Mostra di acquarelli di Stefania Cosimelli

Al Cuculia, Libreria con cucina – Via dei Serragli, 3r  -Firenze

Durata mostra: 9 febbraio – 9 marzo 2013

CANZOLINE D’AMORE

(Stefania ha la tendenza a piegare e modellare ogni strumento espressivo agli eventi della sua vita quotidiana. Il vissuto è per lei fonte costante di ispirazione, gli eventi tendono a sedimentarsi in lei diventando spunti di riflessione per una poetica dei sentimenti che passa dal particolare all’universale.)
Quando nel suo percorso è approdata a queste sue ultime opere che ha chiamato “canzoline”, ho capito che aveva trovato lo strumento fino ad oggi più efficace per esprimere la sua poetica. Le canzoline nella loro semplicità hanno tutta la forza di un prodotto artistico, anzi, è proprio la loro semplicità: dirompente, chiara ed esaustiva a definirne la bellezza che, per dirla con le parole di Lindo Ferretti, è “candida, forte, lieve e austera”.
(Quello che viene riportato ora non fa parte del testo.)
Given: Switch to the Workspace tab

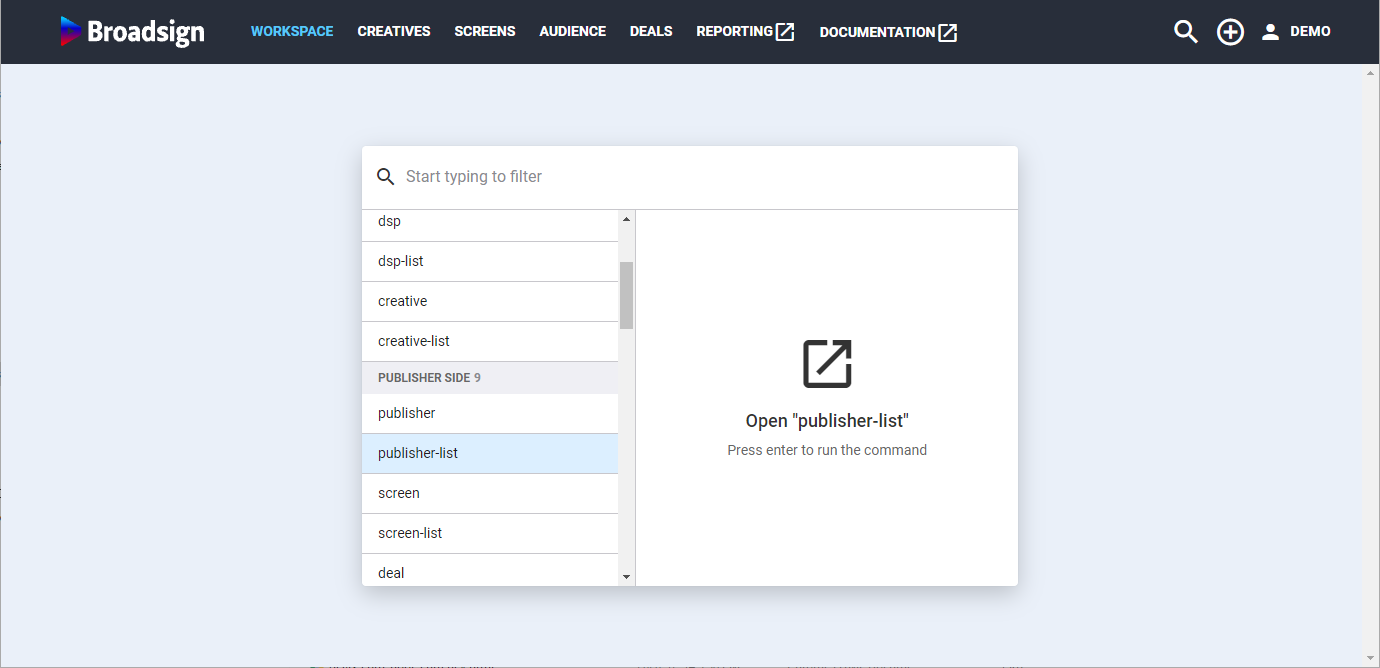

Le canzoline sono piccoli acquerelli che passano dalla grafica all’illustrazione, non rinunciando alla lezione della pittura dal vero in formato cartolina, dove Stefania, con disarmante spontaneità, rappresenta attraverso la suggestione delle parole di una canzone, momenti del suo vissuto personale. Questi tre elementi: la cartolina, gli acquerelli e i testi delle canzoni si sposano nelle sue opere con eccezionale naturalezza.
La cartolina è un oggetto che per noi oggi ha un gusto un po’ romantico, quasi retrò, ma il suo statuto è chiaro: “Voglio mandarti un messaggio, voglio che non solo tu sappia come sto ma che tu veda come sto”.
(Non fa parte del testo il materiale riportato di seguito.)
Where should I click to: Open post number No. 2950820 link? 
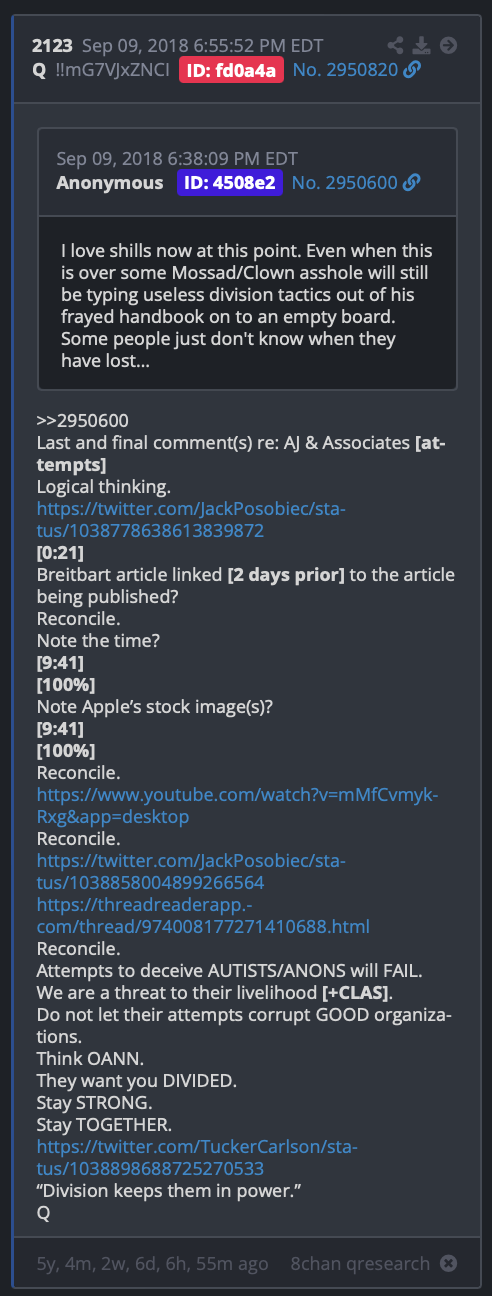click(x=346, y=69)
Per il messaggio si affida ai testi delle canzoni ma talmente interiorizzati che avrete difficoltà a capire quale sia il riferimento. Poi ci sono le immagini, delicatissime, sapienti anche tecnicamente, misurate; alcune si riducono a pochi elementi, pochi colori trasparenti ed altre si affollano di citazioni e richiami.
Ogni canzolina ha un’identità propria, una sua autonomia di messaggio ma è anche il frammento di una storia, la frase di un dialogo interiore che sceglie di comunicare con il mondo esterno e per farlo usa le parole già note delle canzoni al fine di costruire un ponte tra l’osservatore e l’io narrante.
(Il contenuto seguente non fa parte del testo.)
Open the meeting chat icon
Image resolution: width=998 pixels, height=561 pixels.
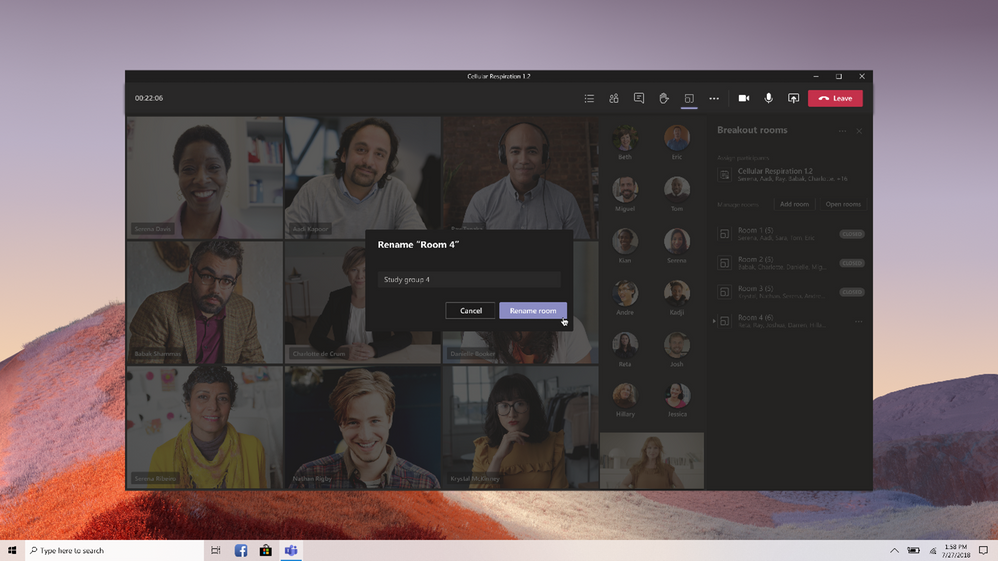pyautogui.click(x=639, y=98)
Sono frammenti di una storia che si può leggere e rileggere in mille modi trovando sempre un nuovo inizio e una nuova fine-è anche per questo che sono esposte in maniera reticolare e non lineare. Ogni tipo di lettura ci darà spunti diversi, prospettive diverse: ci riempirà di malinconia o di ottimismo ma non cambierà il senso dell’opera unitaria se non per mostrarcela in tutte le sue sfaccettature.
Ritengo che le canzoline ora qui esposte dovreste averle tra le mani, avere la libertà di guardarle, girarle, leggere il testo, rigirarle, metterle l’una accanto all’altra, poi impilarle tutte e scoprirle nuovamente per poi scegliere qual’è la più “vera”, individuare la più triste, la più indecifrabile, la più serena e confrontarle con voi stessi.
Fare questo “gioco”, come è successo a me diverse volte negli ultimi mesi, è davvero una bellissima esperienza.